Das gleißende Werk
Im 17. Jahrhundert war die Schriftstellerin und Gelehrte Margaret Cavendish eine der wenigen Frauen, die ihre Bücher ohne Pseudonym veröffentlichten. Den Titel ihrer Utopie „Die gleißende Welt“ hat Siri Hustvedt entliehen für ihren Roman über eine talentierte, aber unterschätzte Künstlerin, die ihr Werk unter dem Namen männlicher Künstler ausstellt.
Harriet Burden, genannt Harry, ist groß, laut und zitiert routiniert Kierkegaard, Bachtin und Hegel. Bei den meisten Menschen löst sie mit ihrer intellektuellen Inbrunst Befremdung aus. Sie fühlt sich als Frau und Künstlerin missverstanden und unterschätzt: Ihr Vater hat ihr keinerlei Liebe gezeigt, ihr Ehemann führte zahlreiche Affären und die New Yorker Kunstszene betrachtete sie lediglich als Gattin eines einflussreichen Galeristen. Dass ihre Arbeiten nur mäßigen Erfolg hatten und ihr die größere Anerkennung versagt blieb, attestiert sie aber vor allem ihrem Geschlecht.

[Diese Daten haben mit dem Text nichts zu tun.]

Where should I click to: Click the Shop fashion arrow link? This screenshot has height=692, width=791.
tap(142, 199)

Schließlich ist es kein Geheimnis, dass Galerien Werke von Frauen seltener ausstellen und diese deutlich günstiger gehandelt werden. Frauen haben es schwerer, in der Kunstszene Fuß zu fassen. „Alle intellektuellen und künstlerischen Unterfangen, sogar Witze, ironische Bemerkungen und Parodien schneiden in der Meinung der Menge besser ab, wenn die Menge weiß, dass sie hinter dem großen Werk oder dem großen Schwindel einen Schwanz und ein paar Eier ausmachen kann“, so formuliert es die Protagonistin. Nach langem Grübeln und Grämen beauftragt sie drei Männer, damit diese Burdens Arbeiten als ihre eigenen ausstellen. Sie hofft nicht nur, dass die Werke besser aufgenommen werden. Ihr Vorhaben ist größer: Sie möchte die Frauenfeindlichkeit des Kunstmarktes entlarven, mehr noch, den Einfluss unbewusster Vorurteile sichtbar machen, die in der Wahrnehmung der Kunst regieren.

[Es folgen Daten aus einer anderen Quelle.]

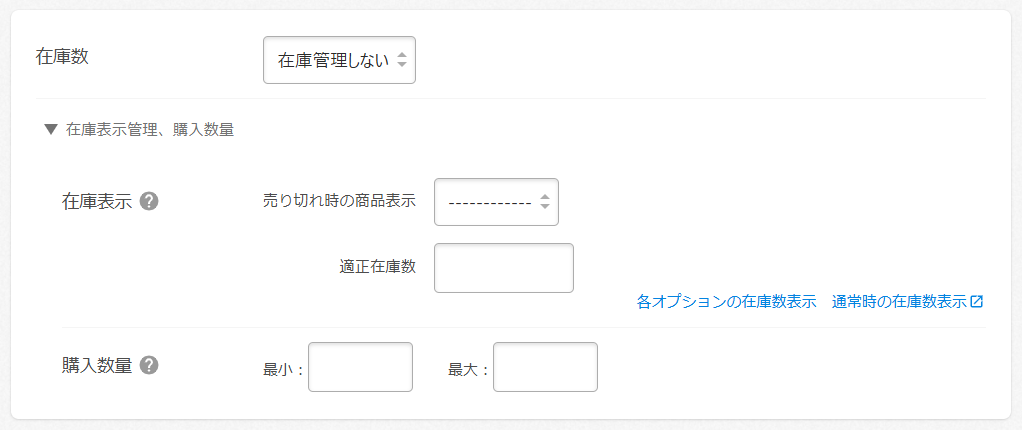1022x430 pixels.
Task: Click the 在庫数 field label
Action: pos(62,56)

Die Ausstellungen sind allesamt ein Erfolg. Doch bevor Harriet dazu kommt, sich feierlich als die Urheberin ihrer Werke zu outen, übertrumpft einer der Künstler sie in dem Spiel mit den Masken und weigert sich, sich als Strohmann zu offenbaren.
Der Roman zeichnet collagenartig Burdens waghalsiges Spiel anhand ihrer Tagebücher, den Berichten ihres Liebhabers, ihrer Tochter und der Künstler hinter den Masken sowie Ausstellungskritiken, wissenschaftlicher Artikel und Interviews. Meisterhaft beherrscht Hustvedt das Spiel mit verschiedenen, teils konkurrierenden Perspektiven, sodass man sich bis zum Ende nicht vollständig sicher sein kann, was wahr ist und was nicht.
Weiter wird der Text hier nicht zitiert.